The input and output connectors 112 control the flow of information into and out of the forecast standard deviation processor 100. The input and output connectors 112 maintain multiple connections to various data input and output devices. Example devices include: a computer display 114, a keyboard and mouse 116, a printer 118 and additional input and output 120. There may be many more different devices connected to the input and output connectors 112. Alternatively, only a subset of these devices may be connected.

This forecast standard deviation processor 100 is only an example data structure and flow-of-control for the generation of a forecast standard deviation or Sigma. Many other data structures and flow-of-control types could be implemented, including a person doing some or all of the individual steps of calculating the Forecast Standard Deviation of this invention. There may be many other implementations of software that perform some or all of the functions described herein which do not contain some or any of the described example forecast standard deviation processor 100 in FIG. 1.

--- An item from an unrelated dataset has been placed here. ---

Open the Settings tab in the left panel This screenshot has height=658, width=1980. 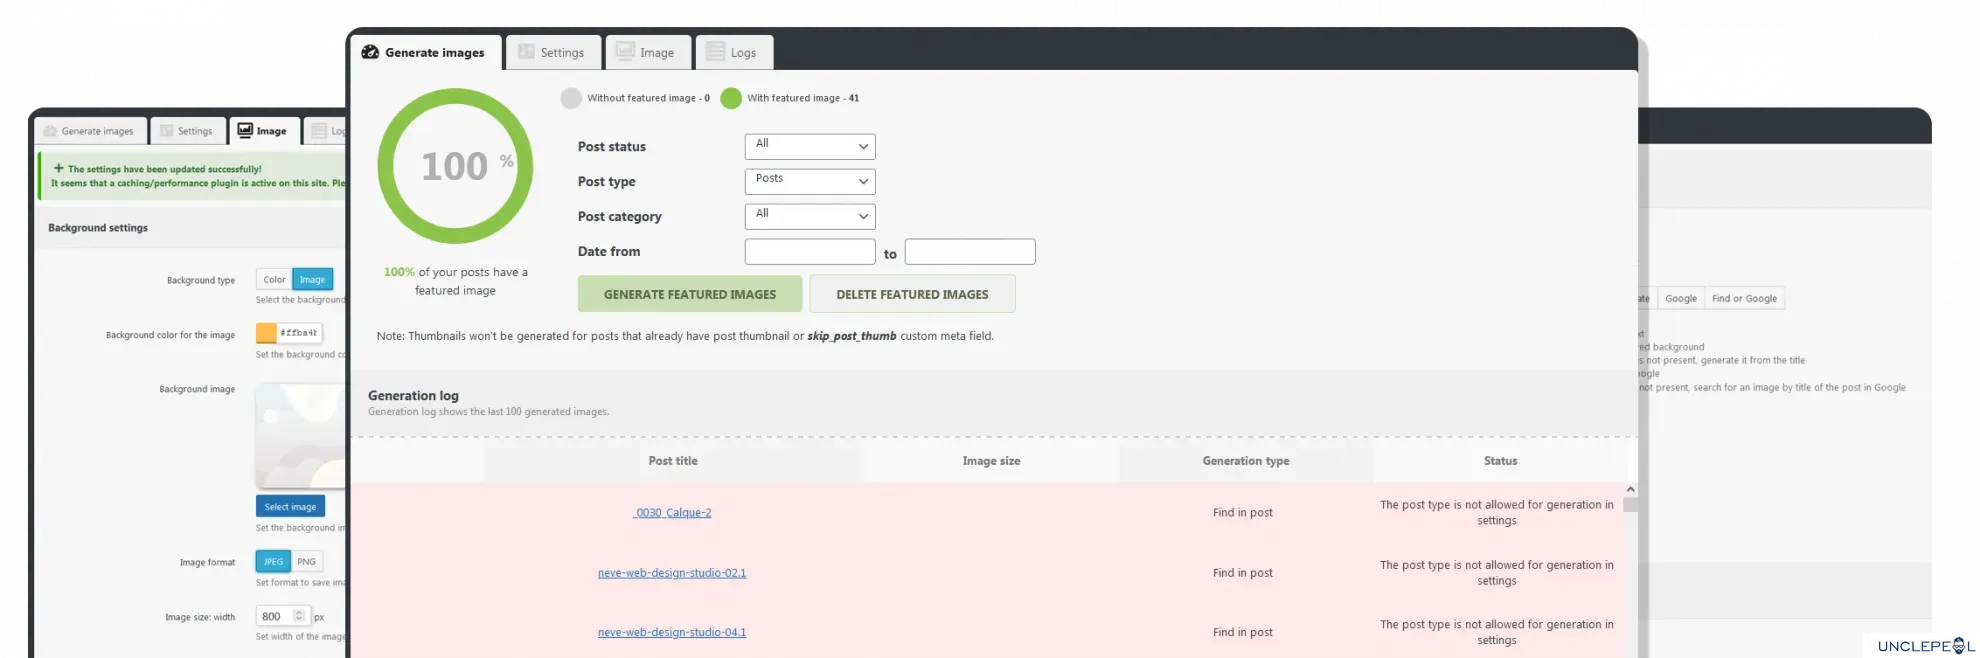(x=187, y=131)
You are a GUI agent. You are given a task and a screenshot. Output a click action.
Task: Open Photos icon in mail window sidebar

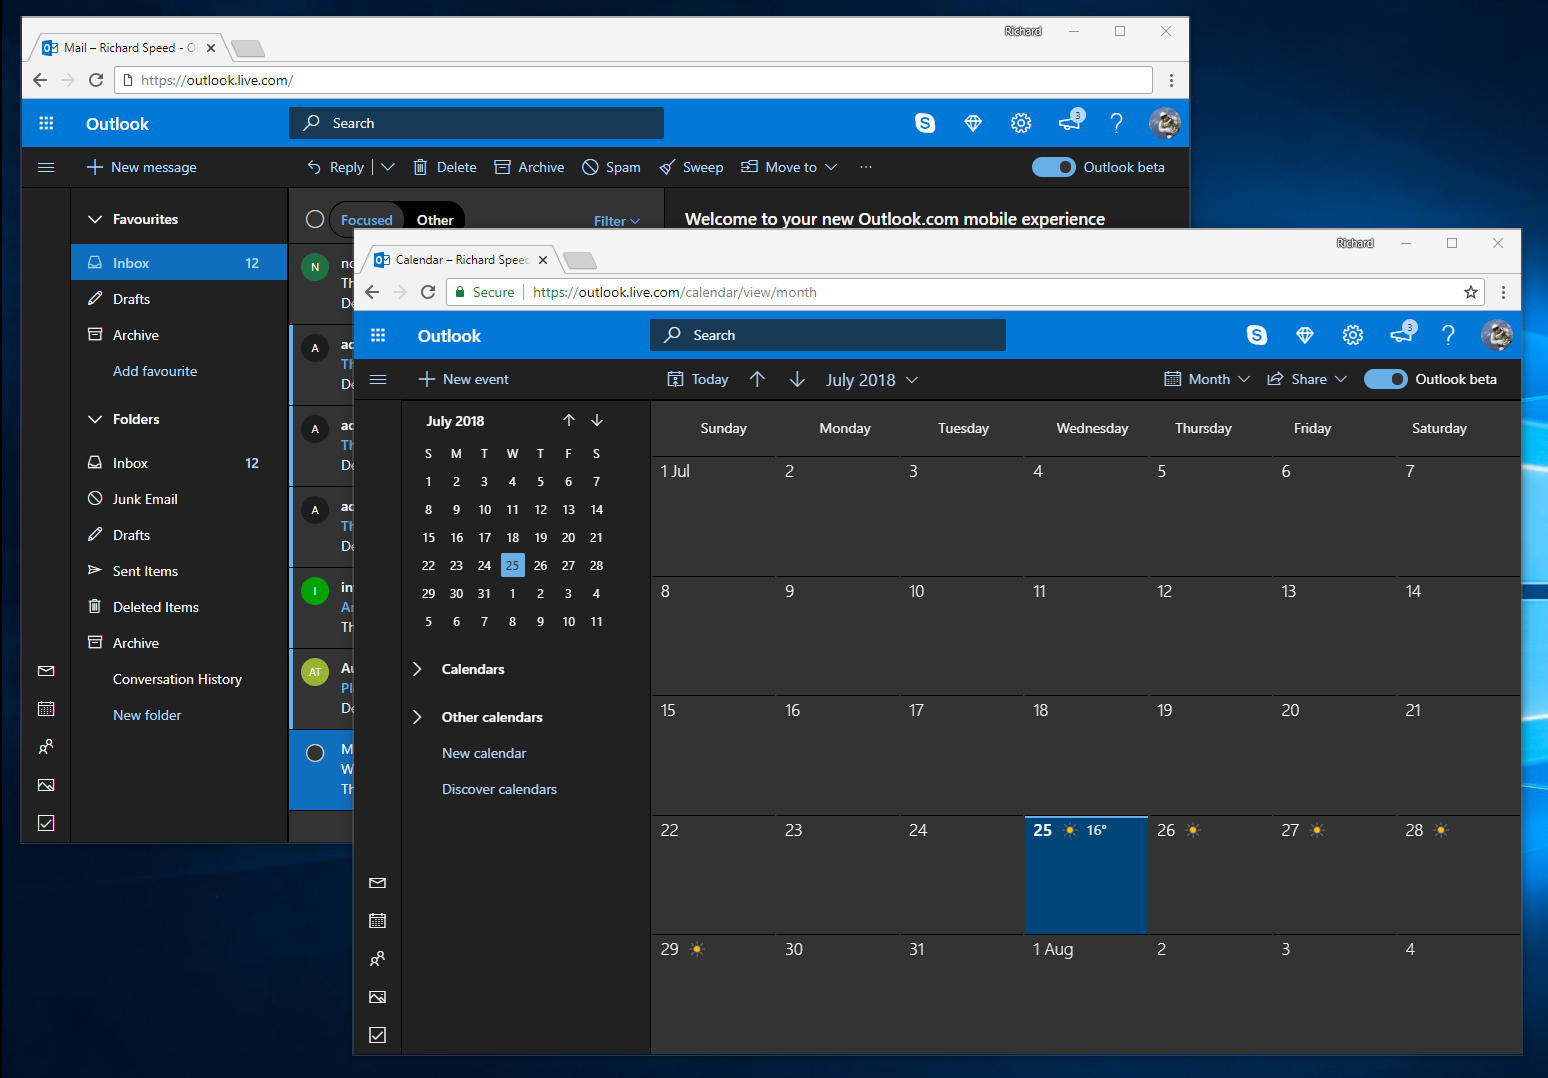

Referring next to FIGS. 2, a flowchart of the steps in generating a Sigma is depicted. The first step is to gather and prepare relevant data 124. In this step, the automated, valuations of all properties relevant to the Sigma generation are gathered, along with the related confidence scores. The most relevant data are “reference values.” Reference values are sales prices and appraisal values that have taken place subsequent to the automated valuation model's valuation of the property. Other relevant data may include the type of property, the county of the property, and the state of the property, and other characteristics. The “outliers,” properties that were valued inordinately high or inordinately low in comparison to their actual sale prices, may be removed or corrected. Records may also be edited to properly reflect data entry errors in the automated valuation model properties, such as when a sale value of a property is missing a zero or has an additional zero. Errors in the “type” of property may also be corrected at this point, if that element is to be used in subsequent steps of sub-division. The result of this step is that the forecast standard deviation processor 100 (See FIG. 1) is provided with a valid data set. This step may take place within the validation processor 108, once the data is gathered by means of the automated valuation model connector 106.

The next step in the process of generating a Sigma for each property is to divide the properties 126. In the preferred embodiment, this “division” of the properties is first done according to the “raw” confidence score provided by the automated valuation model 122 along with the valuation. Most automated valuation models have some implementation of a confidence score as an indication of the accuracy of the valuation or of the probability that the valuation is very close to the actual value of the property. Whatever means the particular automated valuation model for which Sigmas are being derived uses to describe the accuracy in relation to other valuations by the same automated valuation model may be used as the first division. However, in alternative embodiments of the invention, many other divisions of the property set may be used. Examples of relevant factors which could become the first division include: a raw score for the properties, the properties' state, the properties' county, the properties' type, or the properties' economic tier. Depending on the data provided by the automated valuation model along with its valuation concerning each property, other data divisions may be used.

Once the first division of the properties into groups has taken place the next step begins. The next step is to calculate a forecast standard deviation 128 for the properties in each raw score or confidence score level. If a different division is chosen such as property type, county or economic tier, then the forecast standard deviation is calculated based upon the division chosen. In the preferred embodiment, a raw confidence score or confidence score is used.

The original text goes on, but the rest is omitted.